We’ve had quite a bit of unsettled weather this winter, including some heavy and very disruptive snowfall. Higher than usual temperatures in the last few days have been accompanied by strong winds from the south which bring us unwelcome Sahara dust. The resulting dense haze usually only dissipates when the wind changes direction, or when it’s finally washed out by rain. Yesterday we were suddenly walloped by a fierce gale out of the west which certainly took care of the dust, but also heralded a big change in the weather.

According to the forecasts, which are often about as accurate as my aim when throwing a ball for the dog, we can expect strong winds, heavy rain, sleet and some snow, starting tomorrow. Seems the really nasty conditions prevailing in Western Europe at the moment have set their sights on us again, as if we don’t have enough problems already with the severe flooding and damage in Northern Greece.

The gloomy weather outlook turned my fancy to thoughts of something sweet. Chocolate perhaps? A biscuit? My eye lit on the bananas in the fruit bowl which were starting to get over-ripe. Banana bread, of course – that sweet treat you can zap out with little fuss but big impact; quick and easy to make, simple and satisfying.

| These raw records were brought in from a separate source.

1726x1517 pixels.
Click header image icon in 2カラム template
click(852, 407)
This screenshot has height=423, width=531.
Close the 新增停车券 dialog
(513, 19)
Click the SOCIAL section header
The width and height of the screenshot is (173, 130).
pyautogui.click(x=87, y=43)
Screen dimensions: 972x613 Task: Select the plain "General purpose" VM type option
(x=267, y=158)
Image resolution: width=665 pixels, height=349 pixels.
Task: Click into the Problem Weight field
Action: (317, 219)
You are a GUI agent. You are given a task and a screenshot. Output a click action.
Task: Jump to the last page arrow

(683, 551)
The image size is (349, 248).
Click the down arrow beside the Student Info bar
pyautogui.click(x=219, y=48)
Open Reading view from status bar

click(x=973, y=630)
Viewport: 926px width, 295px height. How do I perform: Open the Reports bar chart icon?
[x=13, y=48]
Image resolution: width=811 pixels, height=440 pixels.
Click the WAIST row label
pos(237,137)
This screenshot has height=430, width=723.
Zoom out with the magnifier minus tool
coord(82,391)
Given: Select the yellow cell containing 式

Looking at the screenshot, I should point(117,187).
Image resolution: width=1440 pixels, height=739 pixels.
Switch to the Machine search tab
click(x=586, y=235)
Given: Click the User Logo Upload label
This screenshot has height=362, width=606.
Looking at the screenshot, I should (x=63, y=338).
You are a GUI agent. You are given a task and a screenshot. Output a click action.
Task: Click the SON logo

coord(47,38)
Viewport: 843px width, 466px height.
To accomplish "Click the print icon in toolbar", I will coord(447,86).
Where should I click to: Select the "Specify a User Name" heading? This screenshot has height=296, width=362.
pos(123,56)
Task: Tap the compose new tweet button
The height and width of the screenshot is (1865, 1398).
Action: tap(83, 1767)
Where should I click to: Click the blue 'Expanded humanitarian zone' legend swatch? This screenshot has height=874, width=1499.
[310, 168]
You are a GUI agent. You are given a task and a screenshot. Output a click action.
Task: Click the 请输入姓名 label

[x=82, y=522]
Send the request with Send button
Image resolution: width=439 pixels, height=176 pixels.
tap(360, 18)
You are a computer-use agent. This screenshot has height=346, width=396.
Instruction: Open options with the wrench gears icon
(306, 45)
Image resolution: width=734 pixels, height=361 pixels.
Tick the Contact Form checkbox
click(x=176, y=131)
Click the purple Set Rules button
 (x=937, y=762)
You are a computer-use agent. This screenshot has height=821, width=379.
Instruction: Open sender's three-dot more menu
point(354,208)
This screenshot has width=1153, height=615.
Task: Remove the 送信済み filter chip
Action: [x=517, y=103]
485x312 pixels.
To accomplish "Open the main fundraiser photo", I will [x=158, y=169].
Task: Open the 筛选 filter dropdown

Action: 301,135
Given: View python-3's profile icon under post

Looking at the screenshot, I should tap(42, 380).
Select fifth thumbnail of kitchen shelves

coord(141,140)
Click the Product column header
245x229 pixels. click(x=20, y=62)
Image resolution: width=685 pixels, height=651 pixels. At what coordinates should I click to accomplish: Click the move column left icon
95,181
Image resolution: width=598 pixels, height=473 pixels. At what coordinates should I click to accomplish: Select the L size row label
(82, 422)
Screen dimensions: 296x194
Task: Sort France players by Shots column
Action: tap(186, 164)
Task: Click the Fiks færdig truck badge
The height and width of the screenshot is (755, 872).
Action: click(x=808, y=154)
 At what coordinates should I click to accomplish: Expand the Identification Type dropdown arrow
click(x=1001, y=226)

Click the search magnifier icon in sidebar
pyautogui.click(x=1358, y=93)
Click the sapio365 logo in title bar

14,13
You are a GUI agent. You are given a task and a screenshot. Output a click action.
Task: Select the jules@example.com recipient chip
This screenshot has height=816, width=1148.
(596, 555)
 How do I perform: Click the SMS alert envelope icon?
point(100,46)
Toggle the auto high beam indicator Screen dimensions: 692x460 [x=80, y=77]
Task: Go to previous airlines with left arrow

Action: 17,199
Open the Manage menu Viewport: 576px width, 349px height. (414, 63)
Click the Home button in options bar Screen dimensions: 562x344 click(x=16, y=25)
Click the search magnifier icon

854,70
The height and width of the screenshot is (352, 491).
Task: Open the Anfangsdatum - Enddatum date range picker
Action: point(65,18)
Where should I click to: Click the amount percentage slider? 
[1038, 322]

I got to work, first picking oranges and lemons from our laden trees to decide which I’d use for the zest. I’ve tried many recipes over the years; some were better than others. Banana cake is pretty basic, unless you’re really into a highfalutin version. I’m not. I can’t give due credit for the recipe that I finally settled on some years ago as it’s cobbled together from the efforts of many other bakers, but this is what works for me, and as I’ve said, simple banana bread recipes are of much the same ilk.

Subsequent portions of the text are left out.